Why PNG files get so big
PNG isn't doing anything wrong — it's lossless by design, which means it keeps every pixel exactly. That fidelity is also why the files are heavy. A few things push them from large to enormous:
It's lossless
PNG stores every pixel with no quality loss, so there is no compression trade-off baked in like there is with JPG.
High-DPI conversions
A page exported at 600 DPI is around 35 megapixels — often 8–30 MB per page. Resolution multiplies file size fast.
Photographic content
PNG is great for text and line art, but photos packed into a PNG do not compress well and bloat the file.
Transparency & metadata
Alpha channels and leftover metadata add weight you often do not need in the final image.
The good news: most PNGs can be made dramatically smaller with little or no visible change.
Lossless vs lossy: which compression should you use?
There are two ways to shrink a PNG, and the right one depends on what is in the image.
Lossless compression
Re-packs the same pixels more efficiently and strips unnecessary metadata — the image is pixel-for-pixel identical, just smaller. Best for text, screenshots, logos, and line art where every edge must stay crisp.
Lossy compression
Reduces the number of colors or subtly alters pixels to save far more space. At a sensible quality level (around 80%) the difference is hard to spot, and the file can shrink by 60–80%. Best for photos and rich images.
Rule of thumb: start with lossless for documents and graphics; reach for lossy (or switch to WebP) when a photo-heavy PNG is still too big.
How to compress a PNG in 3 steps
You do not need heavy software. A browser-based image compressor like TinyImagePro shrinks PNGs on your own device — the files never get uploaded, the same privacy approach as this converter.

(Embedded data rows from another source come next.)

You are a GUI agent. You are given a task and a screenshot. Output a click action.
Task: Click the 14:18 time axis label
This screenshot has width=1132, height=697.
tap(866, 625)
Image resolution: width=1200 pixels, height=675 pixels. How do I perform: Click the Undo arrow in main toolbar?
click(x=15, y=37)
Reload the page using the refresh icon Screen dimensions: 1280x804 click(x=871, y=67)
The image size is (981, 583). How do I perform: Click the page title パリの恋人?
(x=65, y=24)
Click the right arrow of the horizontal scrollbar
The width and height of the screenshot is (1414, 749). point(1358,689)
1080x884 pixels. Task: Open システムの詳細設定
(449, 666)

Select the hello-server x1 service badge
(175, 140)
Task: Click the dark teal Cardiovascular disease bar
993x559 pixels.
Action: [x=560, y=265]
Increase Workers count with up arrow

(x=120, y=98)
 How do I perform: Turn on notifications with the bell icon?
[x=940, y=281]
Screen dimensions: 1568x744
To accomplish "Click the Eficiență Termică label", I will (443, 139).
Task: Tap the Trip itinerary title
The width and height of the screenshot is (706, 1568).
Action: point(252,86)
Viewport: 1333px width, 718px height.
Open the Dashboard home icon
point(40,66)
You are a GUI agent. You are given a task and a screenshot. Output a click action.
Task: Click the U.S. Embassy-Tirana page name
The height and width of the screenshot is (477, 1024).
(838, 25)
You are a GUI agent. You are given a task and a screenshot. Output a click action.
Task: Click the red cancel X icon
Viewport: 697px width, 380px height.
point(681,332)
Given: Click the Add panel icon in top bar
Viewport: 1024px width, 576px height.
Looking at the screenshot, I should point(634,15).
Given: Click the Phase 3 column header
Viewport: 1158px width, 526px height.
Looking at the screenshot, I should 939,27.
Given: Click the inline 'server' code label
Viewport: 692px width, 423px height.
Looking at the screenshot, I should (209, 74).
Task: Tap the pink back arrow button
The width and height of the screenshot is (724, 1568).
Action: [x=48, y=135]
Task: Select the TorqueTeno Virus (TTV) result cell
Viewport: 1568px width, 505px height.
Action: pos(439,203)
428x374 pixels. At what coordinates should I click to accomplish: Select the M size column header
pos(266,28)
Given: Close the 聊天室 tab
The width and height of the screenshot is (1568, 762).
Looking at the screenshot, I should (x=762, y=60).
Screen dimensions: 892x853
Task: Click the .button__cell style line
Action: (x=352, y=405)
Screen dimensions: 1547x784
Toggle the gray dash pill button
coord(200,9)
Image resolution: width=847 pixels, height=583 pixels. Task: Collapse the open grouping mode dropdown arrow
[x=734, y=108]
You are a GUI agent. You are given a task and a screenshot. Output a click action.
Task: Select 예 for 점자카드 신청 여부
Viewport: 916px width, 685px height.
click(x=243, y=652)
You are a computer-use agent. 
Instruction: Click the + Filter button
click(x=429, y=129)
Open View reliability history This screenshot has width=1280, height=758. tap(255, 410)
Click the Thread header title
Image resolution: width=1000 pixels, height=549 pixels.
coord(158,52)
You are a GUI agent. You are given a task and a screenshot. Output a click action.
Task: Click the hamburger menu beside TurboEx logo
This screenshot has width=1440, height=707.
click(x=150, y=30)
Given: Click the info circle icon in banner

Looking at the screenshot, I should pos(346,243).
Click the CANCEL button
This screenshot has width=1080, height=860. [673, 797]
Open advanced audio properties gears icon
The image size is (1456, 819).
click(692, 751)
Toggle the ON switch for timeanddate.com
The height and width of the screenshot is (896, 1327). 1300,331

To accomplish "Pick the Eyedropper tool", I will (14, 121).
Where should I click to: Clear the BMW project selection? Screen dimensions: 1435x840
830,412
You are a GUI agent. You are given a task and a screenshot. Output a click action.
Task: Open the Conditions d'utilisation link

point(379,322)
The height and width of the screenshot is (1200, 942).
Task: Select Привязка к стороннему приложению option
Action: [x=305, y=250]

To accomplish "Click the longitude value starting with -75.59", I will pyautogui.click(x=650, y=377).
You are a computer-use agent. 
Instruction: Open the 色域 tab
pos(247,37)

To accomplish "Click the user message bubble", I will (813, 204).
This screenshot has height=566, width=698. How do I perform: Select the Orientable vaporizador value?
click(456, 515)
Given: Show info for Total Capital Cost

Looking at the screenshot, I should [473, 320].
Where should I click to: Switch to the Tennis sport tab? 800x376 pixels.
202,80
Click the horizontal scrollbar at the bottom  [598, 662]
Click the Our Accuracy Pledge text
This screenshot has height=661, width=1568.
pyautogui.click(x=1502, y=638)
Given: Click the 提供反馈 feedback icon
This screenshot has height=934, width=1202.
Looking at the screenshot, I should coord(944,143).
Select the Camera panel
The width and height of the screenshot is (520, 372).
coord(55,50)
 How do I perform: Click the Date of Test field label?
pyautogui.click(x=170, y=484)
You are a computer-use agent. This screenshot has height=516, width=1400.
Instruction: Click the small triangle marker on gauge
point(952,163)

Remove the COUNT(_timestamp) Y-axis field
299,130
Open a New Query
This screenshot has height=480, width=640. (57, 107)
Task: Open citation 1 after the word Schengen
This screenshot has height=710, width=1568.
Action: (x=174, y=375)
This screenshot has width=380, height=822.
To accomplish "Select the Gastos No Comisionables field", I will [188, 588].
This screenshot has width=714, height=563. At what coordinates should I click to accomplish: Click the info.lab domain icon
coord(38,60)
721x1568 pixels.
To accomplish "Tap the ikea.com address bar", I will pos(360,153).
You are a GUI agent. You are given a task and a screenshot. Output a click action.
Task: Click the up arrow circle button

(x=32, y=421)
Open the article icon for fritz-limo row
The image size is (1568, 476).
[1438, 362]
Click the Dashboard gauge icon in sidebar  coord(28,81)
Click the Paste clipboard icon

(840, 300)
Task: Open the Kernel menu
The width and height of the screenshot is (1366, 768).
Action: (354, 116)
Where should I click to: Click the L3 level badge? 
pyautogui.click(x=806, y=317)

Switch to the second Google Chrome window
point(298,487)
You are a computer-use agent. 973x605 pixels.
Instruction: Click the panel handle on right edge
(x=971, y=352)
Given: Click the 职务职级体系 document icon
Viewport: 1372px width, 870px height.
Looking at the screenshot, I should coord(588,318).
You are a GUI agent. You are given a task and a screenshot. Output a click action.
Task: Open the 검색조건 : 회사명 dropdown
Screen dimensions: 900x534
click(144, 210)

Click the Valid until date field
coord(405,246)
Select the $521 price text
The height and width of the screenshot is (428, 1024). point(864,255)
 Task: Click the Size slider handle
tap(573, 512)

Drop your PNG into a compressor
Open a tool like TinyImagePro and add your PNG — or several, since batch compression handles many at once.
Pick lossless or set a quality level
Choose lossless to keep every pixel, or slide the quality down (around 80% is a good start) for a much smaller lossy file.
Compare and download
Check the preview against the original, then download the smaller PNG. If it is still too big, try a lower quality or a different format.
Because everything runs locally in the browser, you can compress sensitive screenshots or documents without sending them anywhere.
Still too big? Switch formats
Sometimes PNG just is not the most efficient container. Modern formats compress the same image far smaller:
WebP
Typically 25–35% smaller than PNG at similar quality, with transparency support — ideal for the web. You can also convert a PDF straight to WebP.
AVIF
Even smaller than WebP for photographic images, with wide modern-browser support.
Keep PNG
Stick with PNG when you need universal compatibility or guaranteed lossless quality for print and archival.
Why smaller PNGs matter
Faster websites
Lighter images load quicker and improve Core Web Vitals and SEO.
Email & sharing
Get under attachment limits and send batches without hitting size caps.
Storage & backups
Cut the space a document archive or screenshot library takes up.
Mobile data
Smaller files mean less bandwidth for you and your visitors.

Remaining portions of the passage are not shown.